Rights.xsd includes data elements that are related to statements of rights and permissions Rights are entitlements allowed to agents by copyright or intellectual property law. Permissions are powers or privileges granted by copyright between a rightsholder and another party or parties.

PREMIS.xsd is a container that may be used to keep all PREMIS metadata together, and references each of the 4 separate schemas described above.

The METS schema specifies an administrative metadata section (amdSec) with the following subelements:

techMD

rightsMD

sourceMD

digiProvMD

Information from each schema should be used in the METS sections as follows.

Object.xsd under techMD

Event.xsd under digiProvMD

Rights.xsd under rightsMD

Agent.xsd under either digiProvMD (if given in the context of an event) or rightsMD (if given in the context of a permission statement).
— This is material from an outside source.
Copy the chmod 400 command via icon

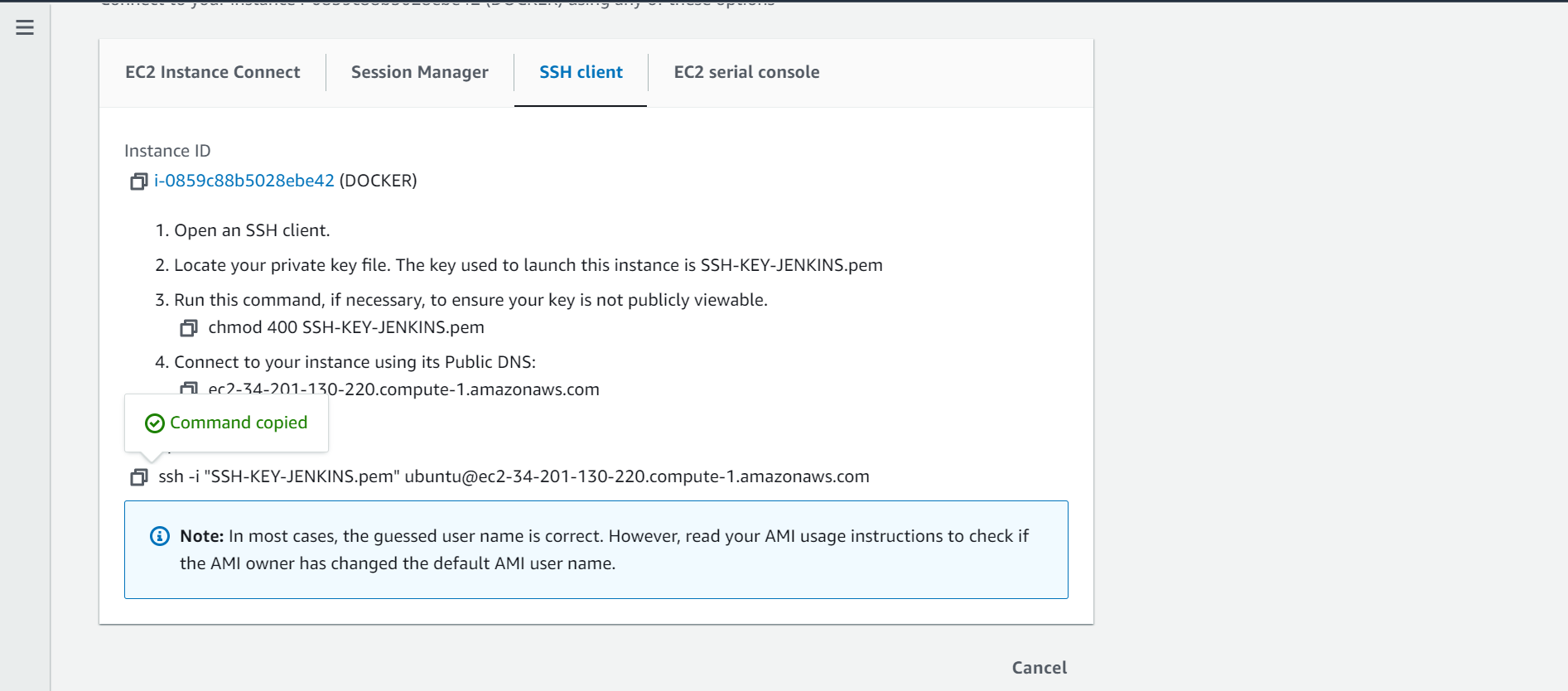[189, 328]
2. Number of sections to use

Only one amdSec should be given with repeatable subelements. Each event is in a separate digiProv section. Agent.xsd should be given in its own digiProv or rightsMD section. Technical metadata from different schemas (one of which is from PREMIS) should be given in separate techMD sections. If there are relationships between the subelements themselves, such as a digiprovMD that contains a PREMIS event and another digiprovMD that contains a PREMIS agent associated with that event, the relationships between those subelements are explicitly defined via METS IDs.

3. Use of PREMIS container

Generally, if following the recommendations above the PREMIS container is not necessary. Implementations can opt to use it if desired. If an implementation wants to keep all PREMIS metadata together and chooses to put it all in techMD or digiProvMD, the PREMIS container should be used.

4. Use of PREMIS with format specific technical metadata schemas

Format specific technical metadata schemas, such as MIX for digital still images, should be included in a separate techMD section with the metadata type indicated using the MDTYPE or OTHERMDTYPE attribute. In some cases there may be redundant data elements, where the same data element is defined in PREMIS and in the format specific technical metadata schema. In these cases, an application may decide whether it is easier to include the information redundantly, since extraction or validator tools may be used to generate the information. For instance, when the tool Jhove is used, it may require less processing of the METS document to keep the resulting format specific metadata in MIX. When the data element is available in both PREMIS and the format specific metadata schema, it should always be included in the PREMIS Object metadata and may be optionally repeated in the format specific technical metadata section.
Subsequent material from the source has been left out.